The right to cross-examine witnesses, a tale of two methodologies: judgment of the CJEU in the case of HYA and Others

In the case of HYA and Others (C-348/21, 8.12.2022), the CJEU ruled on whether national legislation which allowed a person to be convicted on the basis of statements by witnesses who had not been cross-examined by the defence at the trial was compatible with the Directive on the strengthening of certain aspects of the presumption of innocence and of the right to be present at the trial in criminal proceedings (2016/343), read in combination with Articles 47(2) and 48, paragraph 2, of the EU-Charter.

The issue at the heart of the present case was about whether there was a right for the accused not only to attend their trial, as stipulated by Article 8(1) of the Directive, but also to cross-examine witnesses at the trial. Whereas under the Convention the answer to that question is obvious, spelled out as it is in its Article 6 § 3 d), the CJEU had to make long developments, thereby relying on the Strasbourg case-law, to come to the same conclusion. This is because the said Directive is silent about that issue.
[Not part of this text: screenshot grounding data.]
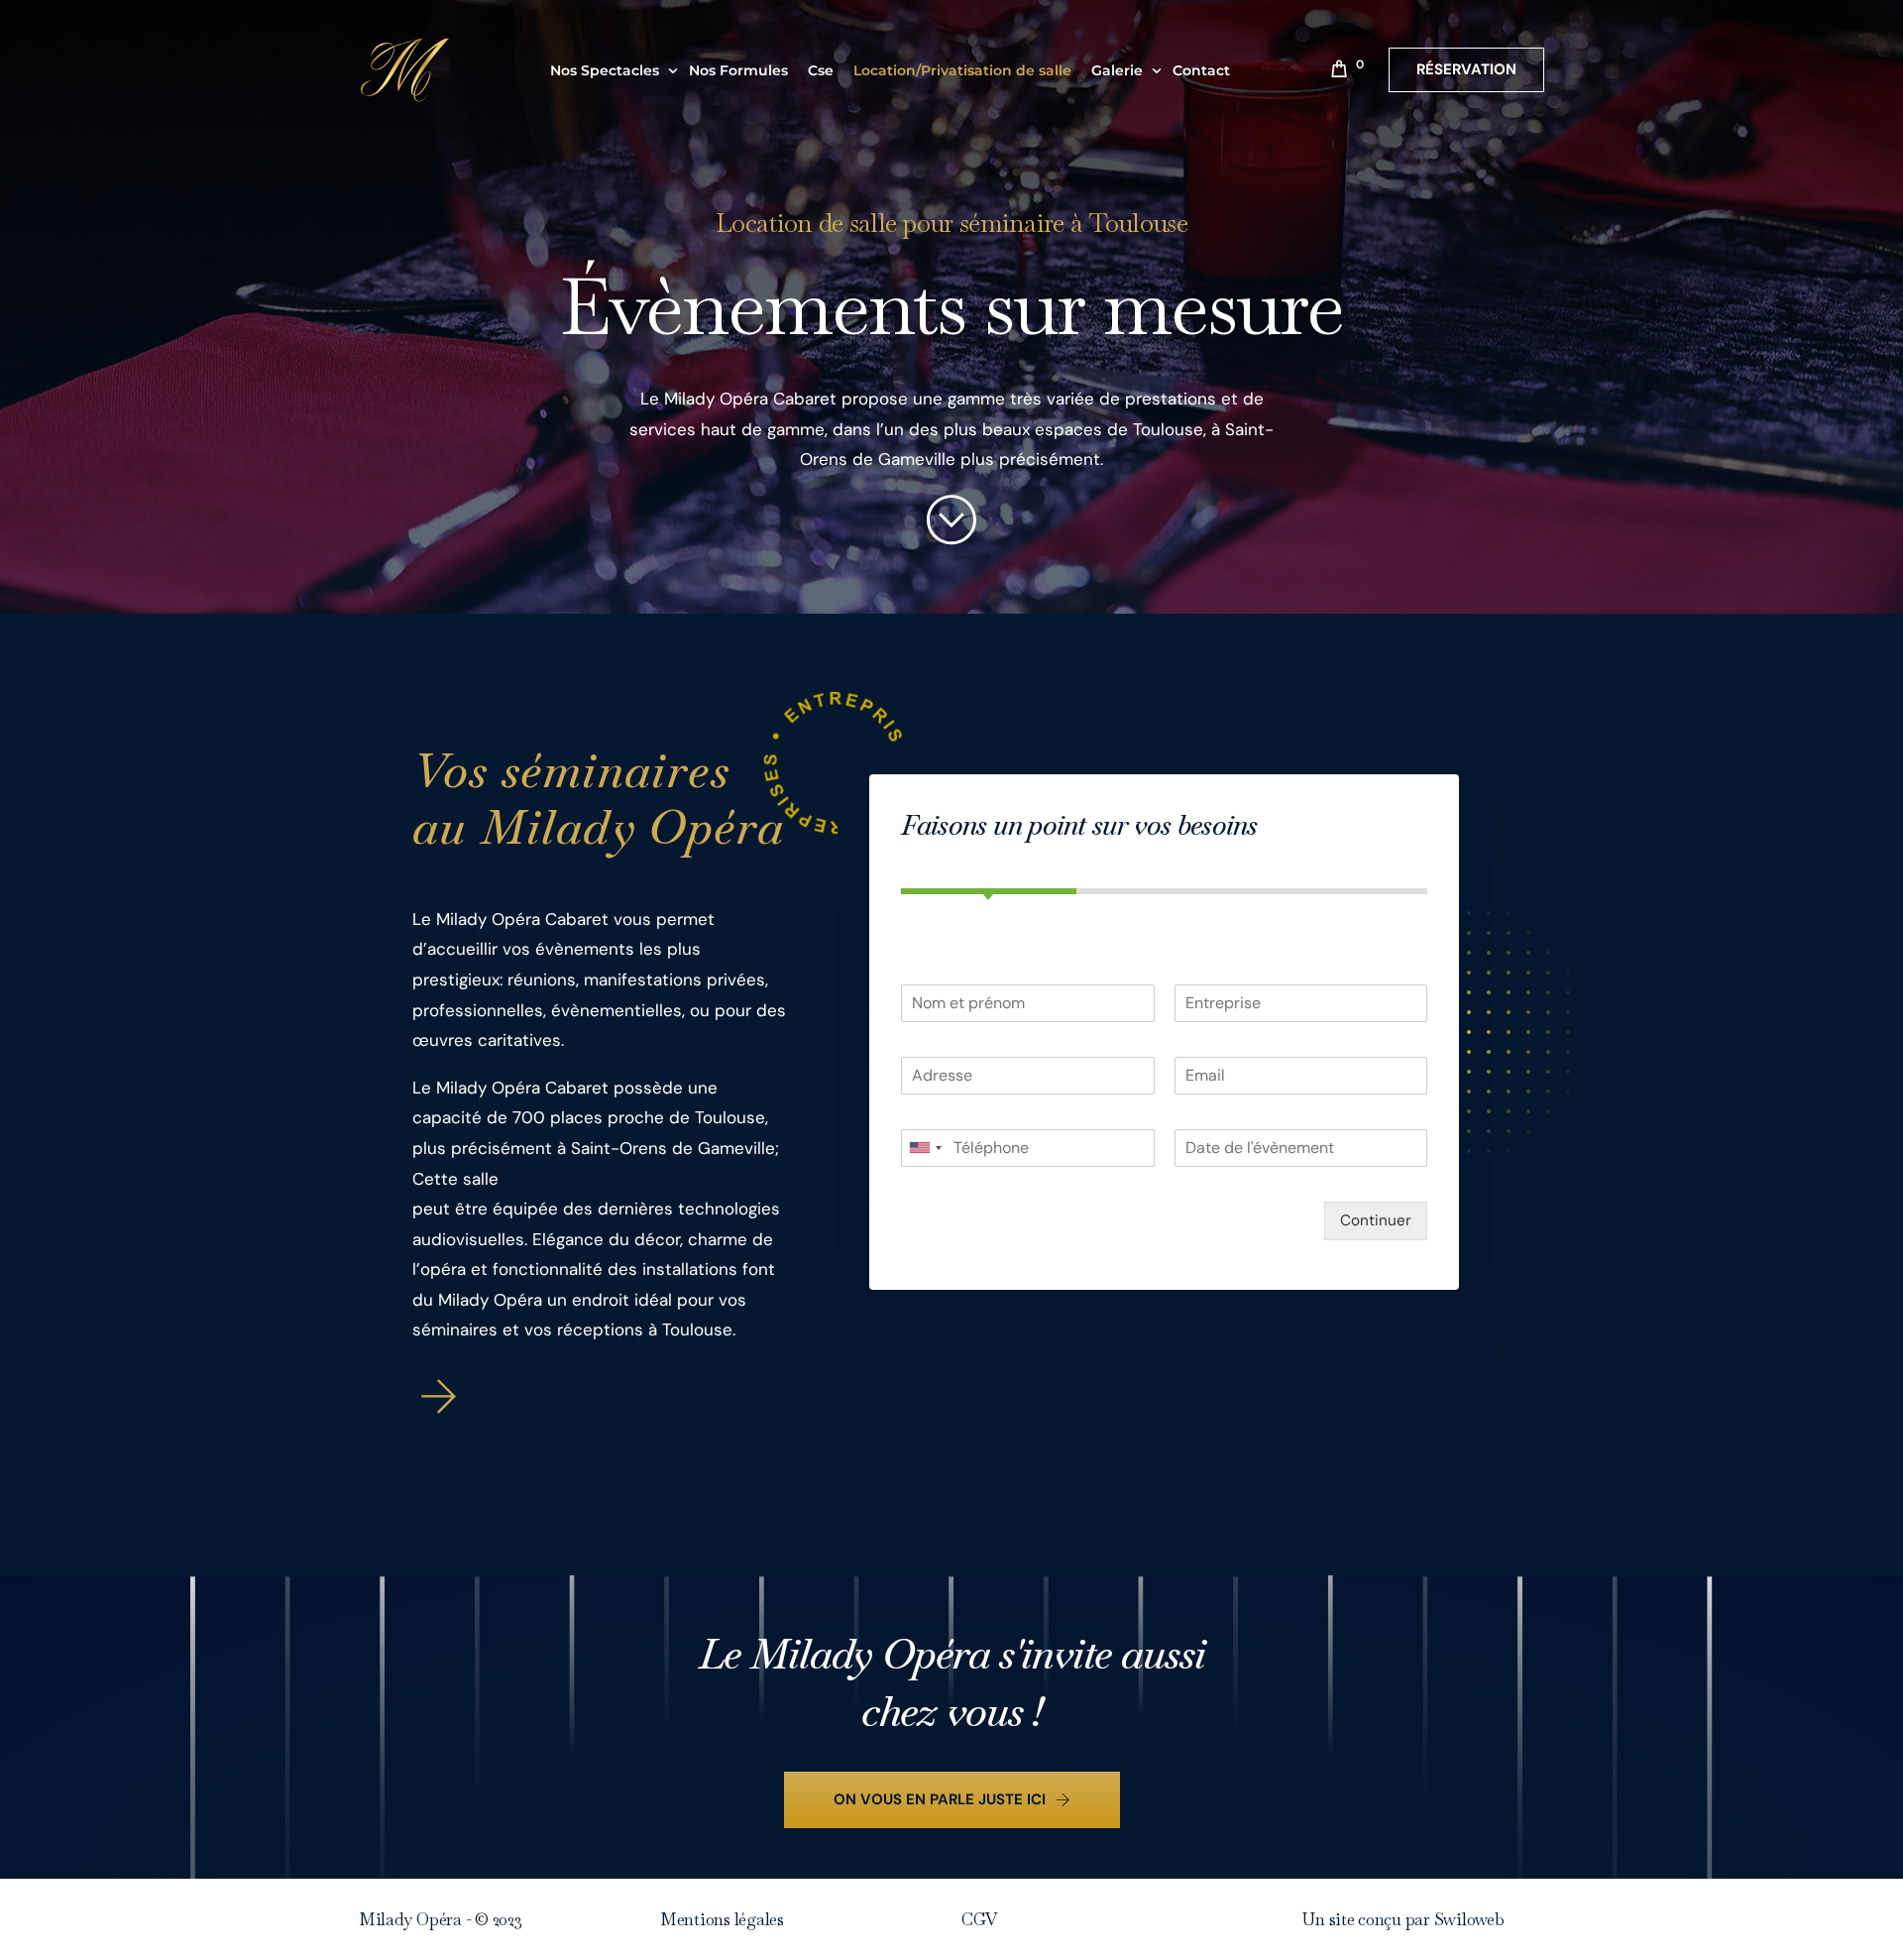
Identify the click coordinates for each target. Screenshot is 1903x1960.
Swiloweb (1469, 1919)
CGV (979, 1919)
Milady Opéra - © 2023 (440, 1919)
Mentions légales (722, 1919)
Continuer (1375, 1220)
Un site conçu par (1367, 1919)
Thus, next to such other recent rulings as in Spetsializirana prokuratura, HN and DD applying the same Directive, this case is another telling illustration of the limits of what the Directives on procedural rights in criminal proceedings, as the one at stake in this case, can achieve. While these directives are meant to codify and reinforce current case-law with a view to enhancing mutual trust amongst member States (see Recital 10 of the Directive at stake in this case), their weakness lies in the fact that they can cover only part of the huge amount of case-law existing in this field, while at the same time they freeze the part of the case-law which they actually cover, with the risk of being overtaken by events in case of further developments of that case-law. The result are important lacunae in these directives which the CJEU undertakes to gradually fill, not least by drawing to a significant extent on the Strasbourg case-law.

In the present case, the CJEU first found, after some lengthy developments, that a right for an accused to just attend their trial without at the same time having the possibility to exercise at this trial the rights of the defence, including the right to cross-examine the witnesses for the prosecution, would strip the right to a fair trial of its essential content (§ 45).

The CJEU then turned to the possible limitations to the right to cross-examine witnesses, more specifically to the question whether the accused could be convicted on the basis of witness statements made during the investigation of the criminal case, in the absence of the accused and their lawyer. Here, another difficulty arose in that the Strasbourg and Luxembourg methodologies on this score differ. The CJEU, for its part, opted for squeezing the methodology applied by the ECtHR into its own methodology, which is based on Article 52(1) of the EU-Charter, thus complicating matters much more than would be necessary under the sole Convention.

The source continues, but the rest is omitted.